Sprint Nextel Corp. and Japan's SoftBank Corp. said on Wednesday they had entered a national security agreement with U.S. authorities related to the Japanese company's pending $20.1 billion deal to win control of the wireless carrier.
The companies said they had received notice from the Committee on Foreign Investment in the United States (CFIUS) that it had completed its review of the proposed deal and that there were no unresolved issues.
The approval is a blow to Dish Network, which launched an unsolicited $25 billion offer for Sprint in April. Dish has mounted an aggressive lobbying campaign, trying to convince Washington decision-makers that SoftBank's ties to Chinese vendors create risks for national security.

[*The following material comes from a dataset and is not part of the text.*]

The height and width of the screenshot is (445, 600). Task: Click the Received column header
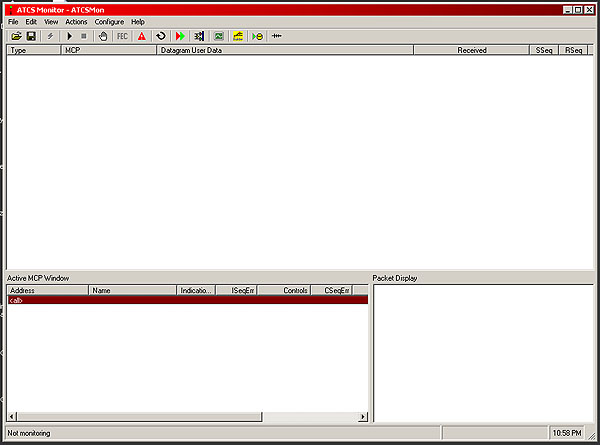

The statement from Sprint and SoftBank did not include details of the agreement with CFIUS, a committee that includes the Department of Justice, the Federal Bureau of Investigation and the Department of Homeland Security.
Clearance from CFIUS is the first of several regulatory approvals needed to complete the deal, which now needs to be reviewed by the Federal Communications Commission.
Reuters, quoting sources, reported on Tuesday that as part of an unusual agreement, the government would have a veto over equipment purchases by Sprint in certain circumstances if the companies merged.
There would also be a four-member oversight committee to make sure the companies abided by their national security promises. A decade ago, the telecoms company Global Crossing had a similar arrangement after its acquisition by a Singaporean firm; the committee included retired generals and admirals.
Japanese mobile operator SoftBank agreed to buy a 70 percent stake in Sprint last October.
As part of the deal with CFIUS, the sources said SoftBank had agreed to remove equipment made by China's Huawei Technologies Co. Ltd. from Sprint and Clearwire Corp.'s networks if the deal was completed by the end of 2016.
Sprint shares opened 0.1 percent higher at $7.28, while Dish fell 1.1 percent to $39.68.